Respizienz

  • Die lückenlose Überwachung des Lehrpersonals als elementare Stütze bayerischen Schulerfolgs
    Die Respizienz gibt es so wohl nur in Bayern, und sie verdient einen Ehrenplatz im Kanon der Besonderheiten des gehobenen bayerischen Schulsystems. Es gibt sie nicht an Grund-, Haupt-/Mittel- und Förderschulen; sie ist den Realschulen und der Sekundarstufe II vorbehalten.

    Respizienz bedeutet, dass eine Lehrkraft an besagten Schulen nicht einfach eine Klausur, Schulaufgabe oder Stegreifaufgabe schreiben lässt, diese korrigiert und dann den Schülern zurückgibt - das wäre schlicht zu profan und der Würde, ja der Heiligkeit des Aktes nicht angemessen. Nein, das weitere Schicksal der Arbeiten ist in einem genauen Zeremoniell festgelegt, das einem genauen Ablauf folgt und - je nach Linientreue der Schulleitung - geradezu zur Weihehandlung sakralisiert wird.

    Zunächst wird die Lehrkraft penibel darauf achten, dass die Arbeiten von den Schülern zuverlässig zurückgegeben werden. Zuwiderhandler laufen Gefahr, die Arbeiten nicht mehr mit nach Hause zu bekommen, so dass die Eltern diese nur noch im Sekretariat unter Glas Aufsicht einsehen können. Alsdann werden die Arbeiten alphabetisch sortiert und in einem Mantelbogen gesammelt, der auf der Vorderseite umfangreiche Angaben zur jeweiligen Arbeit enthält; unter anderem sind dies Datum der Anfertigung und Datum der Rückgabe, Notenspiegel und -schnitt sowie der Anteil an nicht ausreichenden Zensuren. Ergänzt wird dies durch ein Exemplar der Aufgabenstellung, eine Klassenliste mit Noten, einen Erwartungshorizont und den Punkteschlüssel.

    Dieses Konvolut erhält dann der Fachbetreuer (in Bayern ein Amt mit Vorgesetztenfunktion), der die Angemessenheit der Aufgabenstellung, die Sorgfalt der Korrektur (anhand einer guten, einer mittleren und einer schlechten Arbeit) und die rechtzeitige Rückgabe an die Schüler überprüft.

    Im Anschluss landet der Papierstapel auf dem Schreibtisch des Schulleiters, der seinerseits die korrekte Arbeit des Fachbetreuers überprüft und die Arbeit dann ins Archiv verbringt. Letzteres besteht meist aus einem großen Schrank - wer jetzt unwillkürlich an den Priester denkt, der die Monstranz nach zelebrierter Messe wieder sorgfältig im Tabernakel verstaut, liegt nicht ganz falsch.

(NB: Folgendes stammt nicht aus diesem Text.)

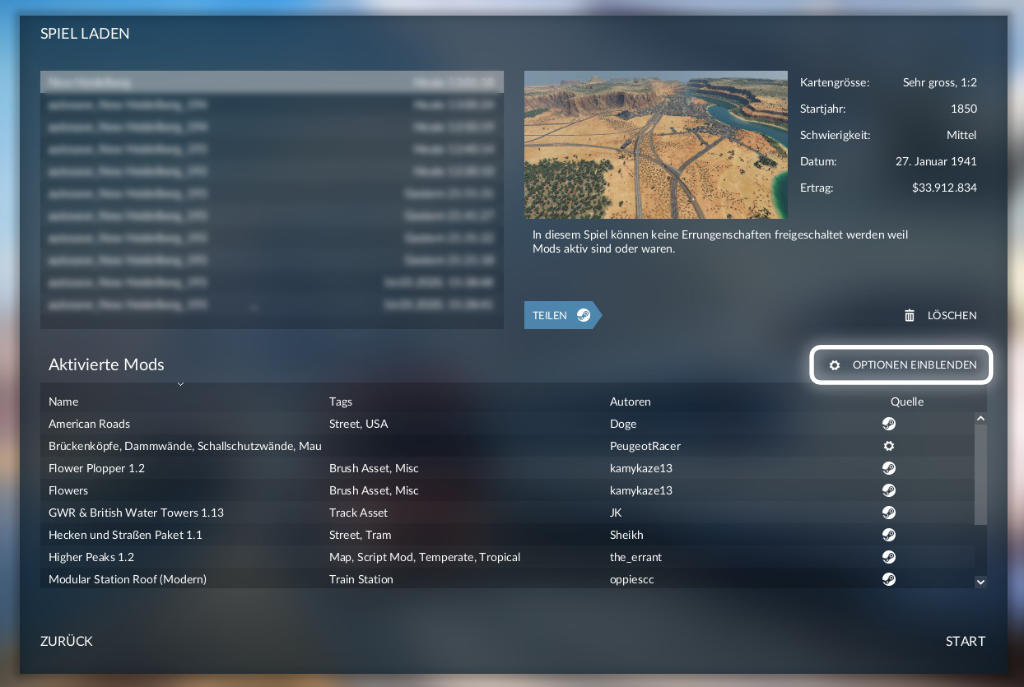This screenshot has width=1024, height=687.
Task: Click Steam icon for Flower Plopper 1.2
Action: pyautogui.click(x=888, y=468)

    Dort bleiben die Arbeiten dann für zwei Jahre, damit man sich in stillen Stunden noch einmal an der geleisteten Arbeit ergötzen kann.

    Böse Zungen behaupten, dass man in Bayern eine Karriere im Schuldienst auf der pünktlichen und sauberen Korrektur gut erstellter Arbeiten aufbauen könne. Das stimmt so natürlich nicht - umgekehrt wird aber doch fast ein Schuh draus.